More digi dump
What? (Answer: this.) So do sysadmins get two holidays now or something? Freeloading bastards... If you think nobody appreciates you now, try being a low-paid copyeditor sometime.
I think I like the new building manager. Since he arrived the lock on the front door has been replaced, the nooks and crannies in the stairwell have been gated or walled over, the elevators have been fixed and redecorated on the inside, the main plumbing system has been completely overhauled, the washers and dryers have been better maintained, the common areas have been repainted, the basement has been tidied, and the carpet on the first floor is cleaned once every two weeks. There's even tasteful wall art and new high-quality silk flower arrangements everywhere. And now he's organizing a "We've been waiting fricken long enough for spring" party. I hope the upper management don't replace him for actually doing stuff. No wonder the bums hang around here, the building has become almost downright swanky. Is it going condo soon or something?
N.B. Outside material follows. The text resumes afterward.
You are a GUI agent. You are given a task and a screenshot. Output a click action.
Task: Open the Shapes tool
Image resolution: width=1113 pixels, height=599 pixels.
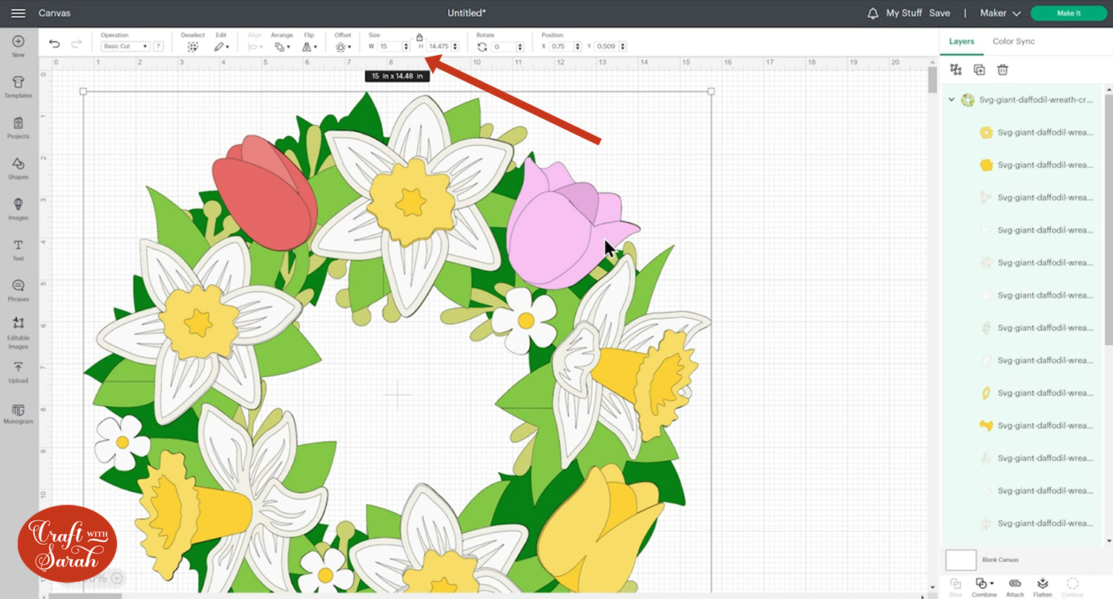click(x=19, y=168)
I hate to see a tree die in the city. They're rarely able to grow by themselves; they must be planted and cared for, and that costs more money than most people are willing to spend on greenery. This one is trying to grow back from the roots, but I doubt anyone will let it do so. Eventually the tree will give up and die, and all that will remain is an empty square in the sidewalk (a tree grave, if you will). And then it won't be replaced until some years or decades from now when the neighborhood gets some level of government funding to redo the whole streetscape, at which point the remaining trees on this block will be sacrificed because people like it better when the trees are neat and tidy and all match each other. I wish landscapers at least tried to model a real ecosystem, in which growth and change are ongoing instead of occurring in economically auspicious spurts of uniformity. There wouldn't be so many empty squares in the sidewalk.
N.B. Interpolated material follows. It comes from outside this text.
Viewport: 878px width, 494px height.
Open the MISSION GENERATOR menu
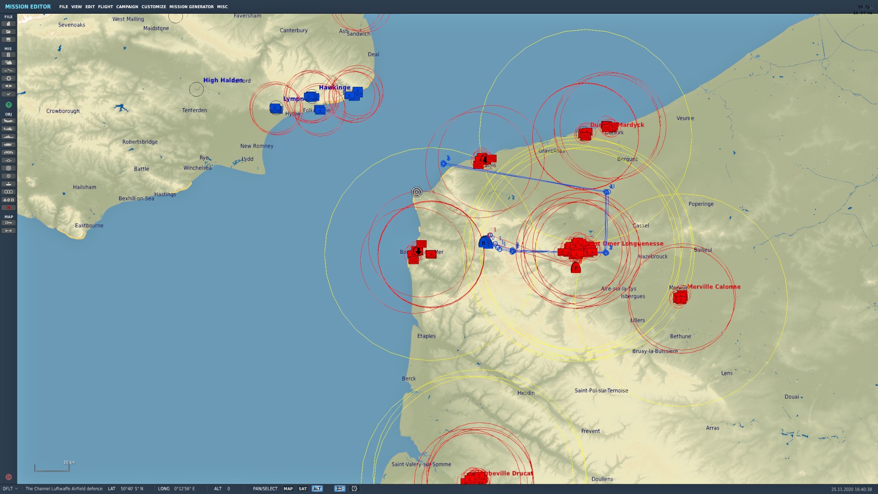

Poor little tree. I, for one, will miss you.
A section of Hyde Park's most unloved public mural, "Under City Stone," has been inexplicably spotlit thanks to recent viaduct improvement projects. I have admit that I almost like it even more now that I know it's based on a heartbreaking poem, "Rapid Transit," about the grim, soul-crushing anonymity of urban public transportation. But then again, I just mourned the slow death of a small tree. If I lived in a cool, hip, trendy neighborhood I think I would die of an overdose of creative optimism, if I wasn't run out with pitchforks first for being so "divisionary."
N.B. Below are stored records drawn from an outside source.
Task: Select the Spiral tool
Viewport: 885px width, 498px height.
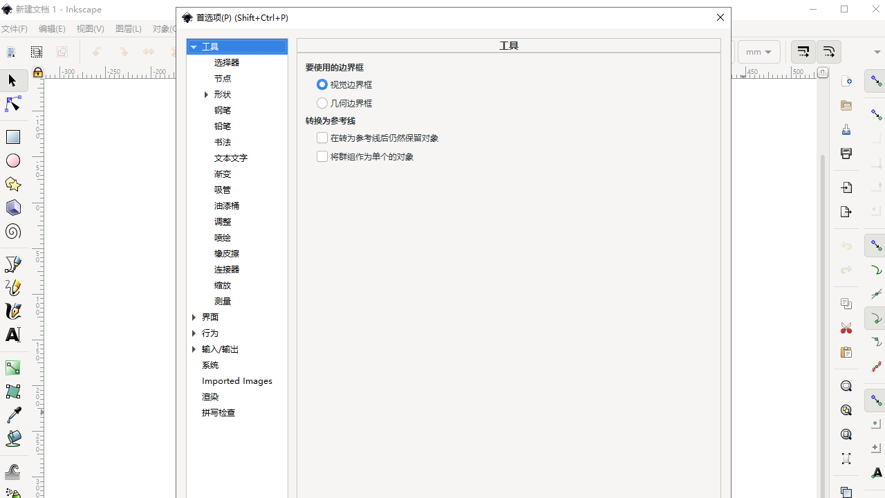Action: (x=12, y=232)
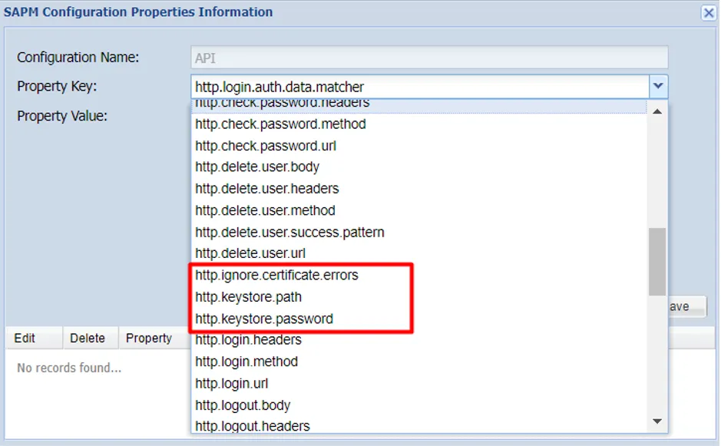Viewport: 721px width, 446px height.
Task: Choose http.delete.user.url from dropdown
Action: click(x=419, y=253)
Let's face it, Hyde Park won't change its image until people like me leave. But where would we go? Detroit?
Another cartographic inaccuracy: What is that white building in the Hyde Park inset of this not-to-scale cartoon map of Chicago, and why does it look suspiciously like the Clarke House? Edit: It's the DuSable Museum. I didn't recognize it chopped down like that; the building is actually quite large.
Update: I tried to take a better picture of that tree.
Unfortunately all I had was my phone.